Task statement — In the records below, find each line with the word "beside" and copy it.

### Given data ###

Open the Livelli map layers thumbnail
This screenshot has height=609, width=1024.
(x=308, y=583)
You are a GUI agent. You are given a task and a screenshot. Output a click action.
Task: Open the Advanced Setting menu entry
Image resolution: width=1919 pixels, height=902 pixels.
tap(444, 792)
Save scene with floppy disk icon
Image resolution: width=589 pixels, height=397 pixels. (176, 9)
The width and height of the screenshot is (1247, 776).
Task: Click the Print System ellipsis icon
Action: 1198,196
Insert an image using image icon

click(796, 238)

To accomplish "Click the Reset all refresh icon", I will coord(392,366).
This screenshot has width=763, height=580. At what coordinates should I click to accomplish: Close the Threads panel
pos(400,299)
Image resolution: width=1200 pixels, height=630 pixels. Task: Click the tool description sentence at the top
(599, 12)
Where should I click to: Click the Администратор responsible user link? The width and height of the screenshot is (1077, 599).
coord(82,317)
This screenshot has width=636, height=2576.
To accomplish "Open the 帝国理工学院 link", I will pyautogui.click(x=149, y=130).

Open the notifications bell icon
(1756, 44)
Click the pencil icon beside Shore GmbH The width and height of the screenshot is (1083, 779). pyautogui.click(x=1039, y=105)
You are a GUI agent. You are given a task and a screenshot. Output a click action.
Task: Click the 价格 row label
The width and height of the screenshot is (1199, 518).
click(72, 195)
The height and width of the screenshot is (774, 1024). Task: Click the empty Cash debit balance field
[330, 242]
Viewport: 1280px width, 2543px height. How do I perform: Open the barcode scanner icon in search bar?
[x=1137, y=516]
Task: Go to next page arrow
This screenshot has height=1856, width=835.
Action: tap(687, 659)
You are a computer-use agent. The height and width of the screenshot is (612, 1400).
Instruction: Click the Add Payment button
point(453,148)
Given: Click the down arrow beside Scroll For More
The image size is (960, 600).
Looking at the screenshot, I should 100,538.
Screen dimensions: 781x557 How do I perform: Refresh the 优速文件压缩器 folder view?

###

Solution to the exercise —
Click the pencil icon beside Shore GmbH The width and height of the screenshot is (1083, 779). pyautogui.click(x=1039, y=105)
Given: Click the down arrow beside Scroll For More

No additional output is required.